Boss Stale Solbakken cut an impressive figure as he got down to work at Molineux, writes TIM NASH.

New boss Stale Solbakken’s commitment to Wolves will be total.

It was clear from his first media briefing since his appointment in May yesterday that he intends having his family by his side for arguably his most intriguing challenge of his career.

Wearing a navy T-shirt and sandy coloured shorts reflecting the healthy tan of a hurriedly-completed holiday – no mean achievement when you’ve had to watch more than 40 DVDs of Wolves’ relegation season – the Norwegian exuded his cool determination that there will be no half measures.

Wolverhampton will be required to embrace the Solbakken family in the coming months because Wolves is going to be Solbakken’s life.

The 44-year-old has been living out of a suitcase for the first few days here, but the long-term plan is to put down roots in what will be the fourth different country of his managerial career after Norway, Denmark and Germany.

“The plan is for everyone to come across here to live and that’s what we’re working on,” said the Norwegian, a father-of-three.

“It’s important to have the family around, so they will be flying here – not the other way around.

“I haven’t started house-hunting yet because I want to find out what’s happening with the schools first – there’s no point finding a nice house if we can’t get the right school.

“They start in September so we have to find out what we’re going to do. We were all together in Cologne but the problem is our eldest son, who is 15, is in his last year in the 10th class in Norway which is an important year.

“After five-and-a-half years in Denmark and a year in Cologne, he is not at the same level as the other Norwegians.

“In some subjects, he’s at a higher level and in others he’s at a lower level so it’s a difficult year for him, especially if he’s going to start in a new country again.

“So we have to decide what to do with him because this year is important academically for the rest of his life.”

Like chairman Steve Morgan, Solbakken’s own football education was honed by watching Liverpool, the team that formed and framed his early impressions of the beautiful game.

“I grew up as a Liverpool fan because everyone who grew up in Norway at that time when I started following English football in the mid-70s supported one big club and Liverpool were winning everything,” he said.

“From that time, my favourite players were Alan Hansen, Graeme Souness and Kenny Dalglish.

“The ones coming through now probably support Manchester United or Chelsea.”

However, one game stands out from the young Solbakken’s memory that has echoes closer to home.

“When there was bad weather, the TV would go black and they would always put on the Manchester United-West Brom game which ended 3-5!” he joked.

Solbakken played in Norway’s greatest team of all time, many of whom plied their trade in England, such as Ole Gunnar Solskjaer and Ronny Johnsen.

But despite his own previous time as a player on these shores being limited to a short, unhappy six-match spell here at Wimbledon under Joe Kinnear, he is determined to form his own impressions of the culture here. “When I played for the national team, virtually everyone in that side played in England, so yes, I made contacts there,” he said.

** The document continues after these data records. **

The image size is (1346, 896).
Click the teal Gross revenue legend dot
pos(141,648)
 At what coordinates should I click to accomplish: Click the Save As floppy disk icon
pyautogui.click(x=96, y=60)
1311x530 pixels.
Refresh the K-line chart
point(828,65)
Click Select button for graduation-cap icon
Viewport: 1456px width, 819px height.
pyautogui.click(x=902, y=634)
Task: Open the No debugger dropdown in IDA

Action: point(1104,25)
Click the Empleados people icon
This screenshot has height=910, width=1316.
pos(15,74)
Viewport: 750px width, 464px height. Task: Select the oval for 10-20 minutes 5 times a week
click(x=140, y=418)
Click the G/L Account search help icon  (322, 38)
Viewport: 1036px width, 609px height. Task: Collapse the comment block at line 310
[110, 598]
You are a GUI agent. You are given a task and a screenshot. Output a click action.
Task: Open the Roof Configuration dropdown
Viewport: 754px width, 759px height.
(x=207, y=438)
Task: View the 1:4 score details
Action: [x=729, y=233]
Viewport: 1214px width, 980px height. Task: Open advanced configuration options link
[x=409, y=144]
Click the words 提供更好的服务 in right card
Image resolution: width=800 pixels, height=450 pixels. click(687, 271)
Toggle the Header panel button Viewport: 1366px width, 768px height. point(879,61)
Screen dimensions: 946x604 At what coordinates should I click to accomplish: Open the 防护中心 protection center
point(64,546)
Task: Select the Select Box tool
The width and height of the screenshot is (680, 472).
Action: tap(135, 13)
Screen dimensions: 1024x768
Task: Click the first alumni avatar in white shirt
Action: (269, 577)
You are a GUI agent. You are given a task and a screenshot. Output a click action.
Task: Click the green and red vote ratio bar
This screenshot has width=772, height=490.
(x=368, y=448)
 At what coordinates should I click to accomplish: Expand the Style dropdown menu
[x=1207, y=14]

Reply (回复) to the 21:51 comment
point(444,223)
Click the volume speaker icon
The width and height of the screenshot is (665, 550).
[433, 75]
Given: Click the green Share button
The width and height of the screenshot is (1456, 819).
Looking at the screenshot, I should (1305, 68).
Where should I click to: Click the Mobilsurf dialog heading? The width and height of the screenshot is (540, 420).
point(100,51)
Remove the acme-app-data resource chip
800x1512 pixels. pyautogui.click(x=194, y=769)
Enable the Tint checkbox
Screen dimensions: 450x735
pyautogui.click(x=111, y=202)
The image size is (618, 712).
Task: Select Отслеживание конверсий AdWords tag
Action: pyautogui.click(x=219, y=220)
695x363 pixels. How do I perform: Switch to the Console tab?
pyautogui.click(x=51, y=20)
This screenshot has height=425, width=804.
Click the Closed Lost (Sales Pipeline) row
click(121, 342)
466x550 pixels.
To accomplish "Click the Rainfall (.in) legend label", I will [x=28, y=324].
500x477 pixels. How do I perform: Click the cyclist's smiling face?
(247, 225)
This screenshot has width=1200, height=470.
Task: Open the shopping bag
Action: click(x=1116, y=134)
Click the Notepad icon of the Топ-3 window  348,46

“But I think it’s also really important to make your own judgements so, although I want to hear some things, I don’t want to hear too much because I want to be my own man.”

That single-mindedness was evident in choosing Wolves as the next posting of a managerial career that has taken in two big city clubs.

He said: “I had made up my mind to maybe take one year off (before last season at Cologne), and then (after Cologne) I had two or three offers, one of which was from a club playing in the Champions League.

“There were one or two other top teams that could have qualified too with offers.

“Then Wolverhampton came in, and in a way I’d done the other things with getting clubs into the Champions League and playing there.

“In Denmark we won the league almost every year so those kind of jobs were more or less the same because you should be finishing first or second in the league and qualifying for Europe, or try to surprise everyone in Europe – that was the aim anyway. Then I got the call from Wolverhampton to go for an interview and I said yes and from then on, things went very quickly.

“The idea that it was a very different challenge was why it appealed.”

Solbakken might be more quietly-spoken than Mick McCarthy but he comes across as being no less single-minded.

And he is determined his own strengths will help ingrain his way of playing into his predecessor’s charges.

“It’s difficult to talk about yourself but I think I’m good at man-management,” he said.

“I’ve been a player myself – I know what players think and I’ve got a pretty good view of painting a picture on the training ground so players can understand what they’re supposed to do in a game.

“It’s important to organise a team well and at Copenhagen, that was our main strength.

“But, at Cologne, we struggled to do that because some players were very old-fashioned and they didn’t want to buy into it because they thought they knew best.

“They might think ‘I must play this way to look good myself’ and not sacrifice themselves for the team.”